*DESCRIPTION OF THE TASK:* Reproduce the rows that follow verbatim, starting at the line containing "Given: Click the Bold formatting icon" and stopping after the line containing "Looking at the screenshot, I should tap(696, 147).".

# # #

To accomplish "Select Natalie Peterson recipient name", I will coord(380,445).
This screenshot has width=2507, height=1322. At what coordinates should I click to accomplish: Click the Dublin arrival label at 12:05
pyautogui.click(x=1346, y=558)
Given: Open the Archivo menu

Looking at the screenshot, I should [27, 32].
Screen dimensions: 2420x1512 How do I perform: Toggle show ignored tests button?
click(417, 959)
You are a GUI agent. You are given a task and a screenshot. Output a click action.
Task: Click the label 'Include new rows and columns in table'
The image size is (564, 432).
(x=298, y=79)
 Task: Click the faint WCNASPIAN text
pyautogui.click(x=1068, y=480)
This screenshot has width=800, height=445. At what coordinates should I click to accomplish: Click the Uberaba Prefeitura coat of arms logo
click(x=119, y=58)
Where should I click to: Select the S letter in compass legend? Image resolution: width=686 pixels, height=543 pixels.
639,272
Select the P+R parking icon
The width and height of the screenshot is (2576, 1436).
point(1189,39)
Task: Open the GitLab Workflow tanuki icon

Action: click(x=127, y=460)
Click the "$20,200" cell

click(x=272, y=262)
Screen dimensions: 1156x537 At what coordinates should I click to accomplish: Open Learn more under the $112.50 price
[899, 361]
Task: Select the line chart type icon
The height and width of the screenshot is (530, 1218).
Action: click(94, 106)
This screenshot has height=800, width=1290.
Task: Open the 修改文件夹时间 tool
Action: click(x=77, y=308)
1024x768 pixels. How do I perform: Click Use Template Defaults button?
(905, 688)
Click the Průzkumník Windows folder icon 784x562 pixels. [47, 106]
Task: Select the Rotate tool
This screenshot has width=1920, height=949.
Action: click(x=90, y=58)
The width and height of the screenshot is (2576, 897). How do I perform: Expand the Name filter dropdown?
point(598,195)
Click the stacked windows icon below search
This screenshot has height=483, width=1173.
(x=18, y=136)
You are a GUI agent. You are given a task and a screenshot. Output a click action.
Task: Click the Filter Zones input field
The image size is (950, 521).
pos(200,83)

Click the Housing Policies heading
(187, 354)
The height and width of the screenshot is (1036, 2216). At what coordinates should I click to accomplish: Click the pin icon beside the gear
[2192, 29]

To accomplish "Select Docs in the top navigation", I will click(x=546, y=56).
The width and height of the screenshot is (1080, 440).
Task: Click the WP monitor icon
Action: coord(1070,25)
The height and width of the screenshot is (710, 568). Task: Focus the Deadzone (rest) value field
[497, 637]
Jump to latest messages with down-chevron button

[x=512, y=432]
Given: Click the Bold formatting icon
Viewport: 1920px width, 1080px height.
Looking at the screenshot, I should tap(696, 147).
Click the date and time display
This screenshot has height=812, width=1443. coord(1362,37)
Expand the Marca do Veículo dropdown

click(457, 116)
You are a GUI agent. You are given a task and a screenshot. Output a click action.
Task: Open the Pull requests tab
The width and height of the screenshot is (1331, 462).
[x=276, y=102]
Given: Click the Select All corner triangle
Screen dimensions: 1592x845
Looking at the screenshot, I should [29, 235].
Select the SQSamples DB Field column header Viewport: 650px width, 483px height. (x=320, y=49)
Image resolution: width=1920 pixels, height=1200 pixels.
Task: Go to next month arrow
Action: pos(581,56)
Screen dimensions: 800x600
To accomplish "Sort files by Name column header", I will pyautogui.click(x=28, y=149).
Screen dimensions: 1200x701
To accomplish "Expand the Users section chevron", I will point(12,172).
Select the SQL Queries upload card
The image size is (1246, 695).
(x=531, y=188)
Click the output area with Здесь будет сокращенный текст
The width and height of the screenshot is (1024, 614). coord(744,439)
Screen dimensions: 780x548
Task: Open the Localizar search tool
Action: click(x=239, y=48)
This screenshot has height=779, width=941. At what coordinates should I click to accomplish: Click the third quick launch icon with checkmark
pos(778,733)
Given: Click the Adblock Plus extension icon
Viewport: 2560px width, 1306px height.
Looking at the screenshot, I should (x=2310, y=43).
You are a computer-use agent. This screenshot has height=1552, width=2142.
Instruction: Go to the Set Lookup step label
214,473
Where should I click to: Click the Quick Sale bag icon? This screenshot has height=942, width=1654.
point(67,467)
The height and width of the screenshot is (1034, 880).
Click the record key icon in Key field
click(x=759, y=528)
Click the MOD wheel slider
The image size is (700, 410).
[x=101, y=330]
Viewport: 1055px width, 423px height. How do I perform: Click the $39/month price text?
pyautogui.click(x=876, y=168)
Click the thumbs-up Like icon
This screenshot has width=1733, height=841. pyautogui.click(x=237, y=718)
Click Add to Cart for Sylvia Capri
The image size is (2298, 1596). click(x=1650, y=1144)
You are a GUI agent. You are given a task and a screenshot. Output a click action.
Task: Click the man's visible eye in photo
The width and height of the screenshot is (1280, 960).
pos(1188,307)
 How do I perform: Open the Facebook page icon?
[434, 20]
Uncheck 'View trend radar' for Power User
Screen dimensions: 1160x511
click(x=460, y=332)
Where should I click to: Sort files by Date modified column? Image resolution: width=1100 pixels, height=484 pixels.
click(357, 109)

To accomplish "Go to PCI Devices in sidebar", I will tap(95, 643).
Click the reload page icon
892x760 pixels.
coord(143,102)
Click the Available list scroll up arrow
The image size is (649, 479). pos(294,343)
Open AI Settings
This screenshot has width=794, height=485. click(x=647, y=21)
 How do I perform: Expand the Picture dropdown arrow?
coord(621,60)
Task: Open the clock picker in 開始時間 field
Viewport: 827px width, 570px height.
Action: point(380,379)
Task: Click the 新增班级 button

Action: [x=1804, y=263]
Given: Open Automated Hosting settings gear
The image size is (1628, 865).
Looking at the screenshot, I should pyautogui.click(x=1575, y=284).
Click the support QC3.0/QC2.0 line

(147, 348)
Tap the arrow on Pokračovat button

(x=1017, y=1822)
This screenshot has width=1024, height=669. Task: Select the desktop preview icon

# # #

*TASK SOLUTION:*
Given: Click the Bold formatting icon
Viewport: 1920px width, 1080px height.
Looking at the screenshot, I should tap(696, 147).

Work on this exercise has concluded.